Marcus Lemonis would agree!

So quick version of the five lessons. You can read the full article here.

  1. Be accessible – Think Pope Francis working the rope line. So much more than “I have an open door.” He is proactively seeking opportunities to connect. If our fundraising work isn’t about internal and external audiences, I don’t know what is. As Jerry Panas says, “There are no donors in our offices.
  2. Don’t ignore social media – Did you EVER think there would be a time when @pontifex would have a TWITTER account? In nine languages (see #1 above). What would our donors think, do, react to a consistent social media feed on our mission and work? The ones on social media – we have others ways to connect to those who aren’t. See Seth Godin’s blog – The 2% who misunderstand you.
  3. Flatten your organization – “Boston College Graduate School of Social Work referred to him as an “intrepreneur”—someone who generates genuine, sustainable change in an organization that’s resistant to it.” I am sure if the Bishop in Rome – the new name he took instead of Supreme Pontiff – can do this and take the risk at the Vatican (in less than two years) we can make similar positive change within our nonprofit organizations and fundraising teams.

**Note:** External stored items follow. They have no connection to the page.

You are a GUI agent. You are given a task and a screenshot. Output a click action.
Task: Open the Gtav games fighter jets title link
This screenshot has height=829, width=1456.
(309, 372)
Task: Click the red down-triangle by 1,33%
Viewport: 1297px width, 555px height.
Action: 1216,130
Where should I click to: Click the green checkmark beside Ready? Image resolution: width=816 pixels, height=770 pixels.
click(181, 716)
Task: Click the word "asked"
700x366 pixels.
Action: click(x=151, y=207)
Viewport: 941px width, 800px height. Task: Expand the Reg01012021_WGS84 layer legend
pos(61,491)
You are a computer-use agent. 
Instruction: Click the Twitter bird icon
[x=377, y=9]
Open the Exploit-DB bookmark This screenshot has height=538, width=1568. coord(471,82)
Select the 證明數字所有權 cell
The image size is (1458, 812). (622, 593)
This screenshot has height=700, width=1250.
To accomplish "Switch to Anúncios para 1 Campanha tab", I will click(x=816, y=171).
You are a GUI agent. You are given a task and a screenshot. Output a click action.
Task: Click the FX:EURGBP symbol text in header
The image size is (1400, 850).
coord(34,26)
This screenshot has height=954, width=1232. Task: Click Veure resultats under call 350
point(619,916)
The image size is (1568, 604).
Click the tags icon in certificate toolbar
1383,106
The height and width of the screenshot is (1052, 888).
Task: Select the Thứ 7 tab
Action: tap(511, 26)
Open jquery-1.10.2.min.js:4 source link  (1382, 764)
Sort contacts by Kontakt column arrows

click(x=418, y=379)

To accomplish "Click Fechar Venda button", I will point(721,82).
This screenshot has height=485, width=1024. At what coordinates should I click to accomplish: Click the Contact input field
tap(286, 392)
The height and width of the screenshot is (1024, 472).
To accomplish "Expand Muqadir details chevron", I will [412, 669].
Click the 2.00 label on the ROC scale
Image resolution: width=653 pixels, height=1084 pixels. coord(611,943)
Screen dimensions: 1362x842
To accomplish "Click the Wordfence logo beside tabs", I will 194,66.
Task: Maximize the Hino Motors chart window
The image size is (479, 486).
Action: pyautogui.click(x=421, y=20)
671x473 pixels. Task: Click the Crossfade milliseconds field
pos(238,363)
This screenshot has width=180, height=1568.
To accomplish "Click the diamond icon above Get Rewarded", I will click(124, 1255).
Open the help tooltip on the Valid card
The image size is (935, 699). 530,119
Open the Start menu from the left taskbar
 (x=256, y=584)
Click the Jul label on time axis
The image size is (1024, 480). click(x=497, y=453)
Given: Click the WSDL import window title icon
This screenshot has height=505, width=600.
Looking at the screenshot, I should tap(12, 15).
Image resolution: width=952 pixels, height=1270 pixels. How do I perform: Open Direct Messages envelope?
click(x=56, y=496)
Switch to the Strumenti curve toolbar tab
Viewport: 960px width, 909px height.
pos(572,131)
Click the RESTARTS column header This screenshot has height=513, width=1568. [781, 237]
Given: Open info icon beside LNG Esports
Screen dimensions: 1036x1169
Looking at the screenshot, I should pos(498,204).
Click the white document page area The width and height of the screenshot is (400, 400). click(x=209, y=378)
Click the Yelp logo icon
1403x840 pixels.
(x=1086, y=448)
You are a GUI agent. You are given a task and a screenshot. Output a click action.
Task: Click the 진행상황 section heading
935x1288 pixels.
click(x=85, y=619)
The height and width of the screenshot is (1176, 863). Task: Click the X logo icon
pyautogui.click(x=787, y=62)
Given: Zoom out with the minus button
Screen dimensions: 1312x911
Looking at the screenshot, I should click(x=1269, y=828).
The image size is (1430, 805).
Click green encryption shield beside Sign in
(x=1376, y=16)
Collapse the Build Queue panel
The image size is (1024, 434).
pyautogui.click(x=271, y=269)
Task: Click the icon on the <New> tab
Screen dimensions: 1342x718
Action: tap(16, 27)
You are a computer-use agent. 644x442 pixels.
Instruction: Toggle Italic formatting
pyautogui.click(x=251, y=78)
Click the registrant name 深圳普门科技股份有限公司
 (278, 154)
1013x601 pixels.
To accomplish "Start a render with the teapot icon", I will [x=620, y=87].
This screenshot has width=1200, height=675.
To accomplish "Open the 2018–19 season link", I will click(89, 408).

  4. Take risks – Although his Holiness does have God on his side – so he may not worry about risk like we do and his staff may a lot, he does what he thinks is right in his heart. He follows his instinct. From Fast Company, “Risk is vital to your business’s growth and your own development as a leader. Risk can help you rise, even though it sometimes leads to failure. But it will always prove a worthy teacher.”  I say, ask yourself, “What would Pope Francis do?
  5. Value input from subordinates – I have alway believed everyone has a voice at the table and just because we are “leaders” doesn’t mean we have to lead all the time. Take a risk – others on our fundraising team have ideas, solutions and questions that are important and valuable. Think about who should lead your next nonprofit or fundraising team meeting or solve the next challenge.